Task instructions ->
From the records that follow, return exactly the lines beginning at the one that contains "The image size is (644, 193)." and ending at the one that contains "The height and", pictures left out.

Input records ->
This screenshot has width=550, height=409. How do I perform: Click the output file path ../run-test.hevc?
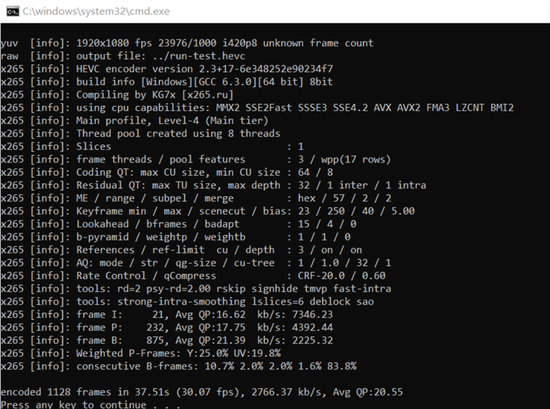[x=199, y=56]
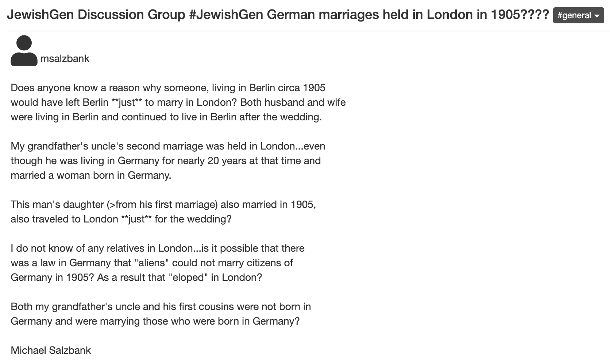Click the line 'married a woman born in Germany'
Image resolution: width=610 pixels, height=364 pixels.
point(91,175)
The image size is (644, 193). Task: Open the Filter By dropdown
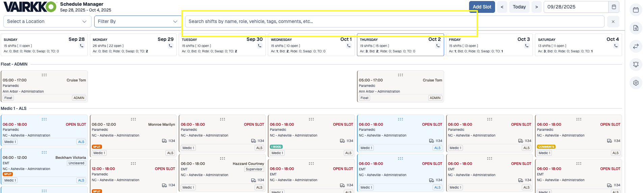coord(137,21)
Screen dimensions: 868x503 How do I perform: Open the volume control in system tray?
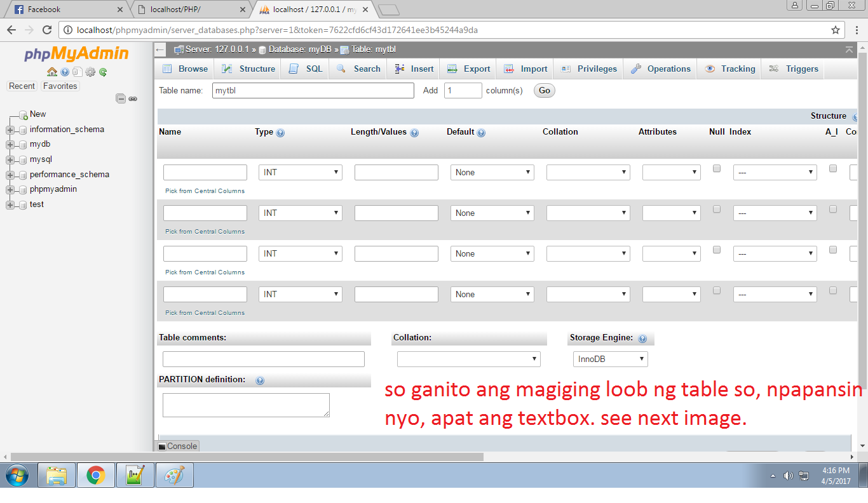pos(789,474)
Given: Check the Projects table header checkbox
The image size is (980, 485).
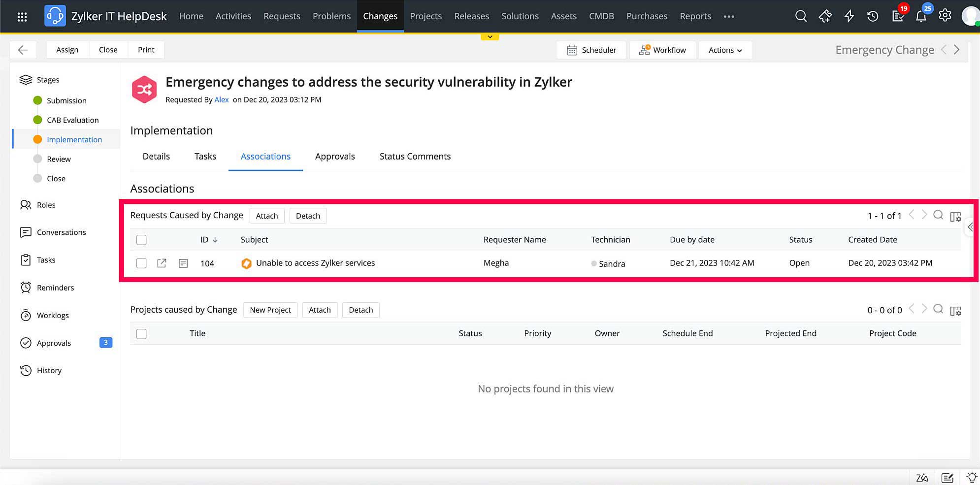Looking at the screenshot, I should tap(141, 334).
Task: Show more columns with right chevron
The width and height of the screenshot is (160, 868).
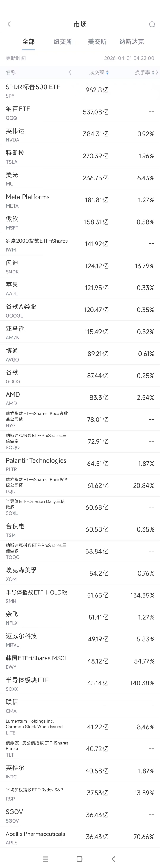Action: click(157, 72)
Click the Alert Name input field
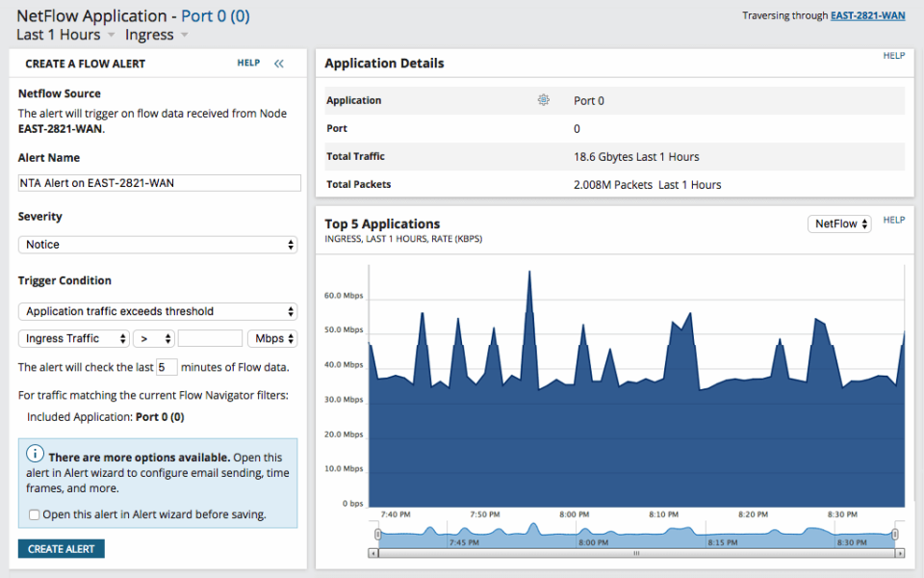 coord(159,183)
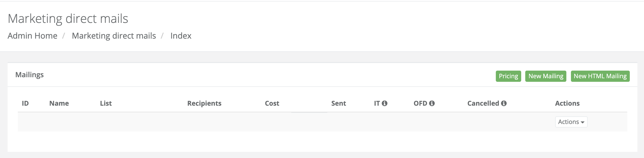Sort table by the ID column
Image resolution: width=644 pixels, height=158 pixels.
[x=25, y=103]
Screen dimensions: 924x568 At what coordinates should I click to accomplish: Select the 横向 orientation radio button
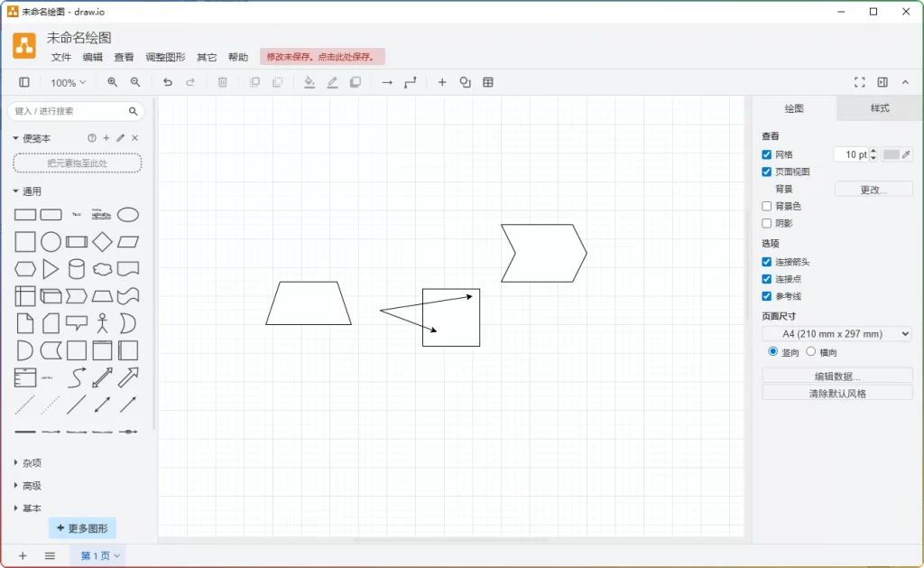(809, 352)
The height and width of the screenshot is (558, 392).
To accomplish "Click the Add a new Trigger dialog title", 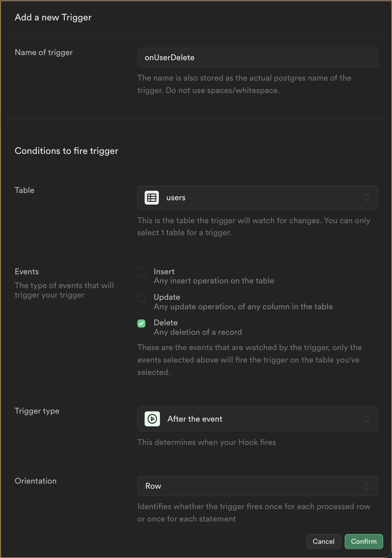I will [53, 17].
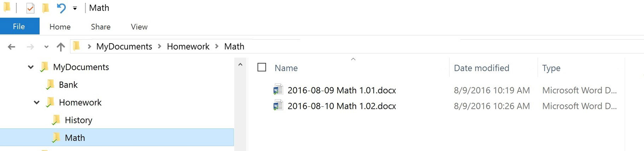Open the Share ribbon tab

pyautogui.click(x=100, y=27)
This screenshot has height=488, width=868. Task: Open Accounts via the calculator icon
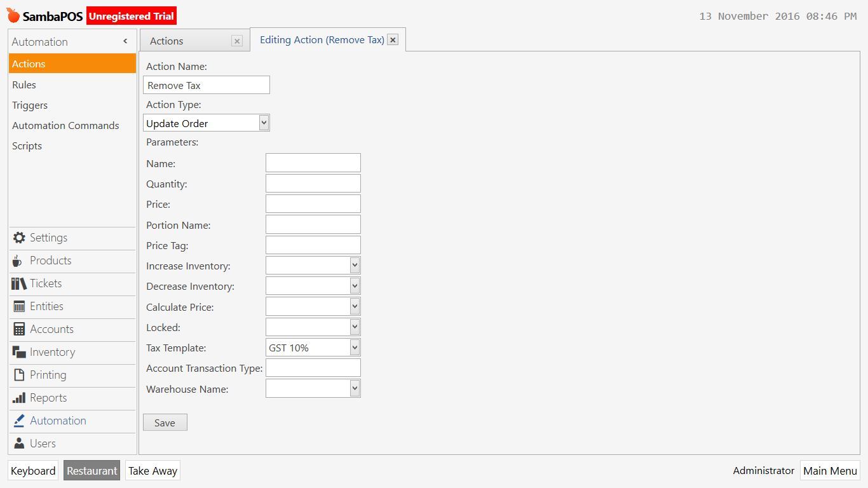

The completed task ->
The image size is (644, 193). Task: Open the Filter By dropdown
coord(137,21)
Screen dimensions: 868x503 How do I perform: Open the volume control in system tray?
pos(789,474)
Given: Check the Projects table header checkbox
The image size is (980, 485).
Looking at the screenshot, I should tap(141, 334).
Task: Show more columns with right chevron
The width and height of the screenshot is (160, 868).
Action: click(157, 72)
Click the Alert Name input field
 coord(159,183)
Sort table by the ID column
Image resolution: width=644 pixels, height=158 pixels.
[x=25, y=103]
Screen dimensions: 924x568 At what coordinates should I click to accomplish: Select the 横向 orientation radio button
(809, 352)
The height and width of the screenshot is (558, 392).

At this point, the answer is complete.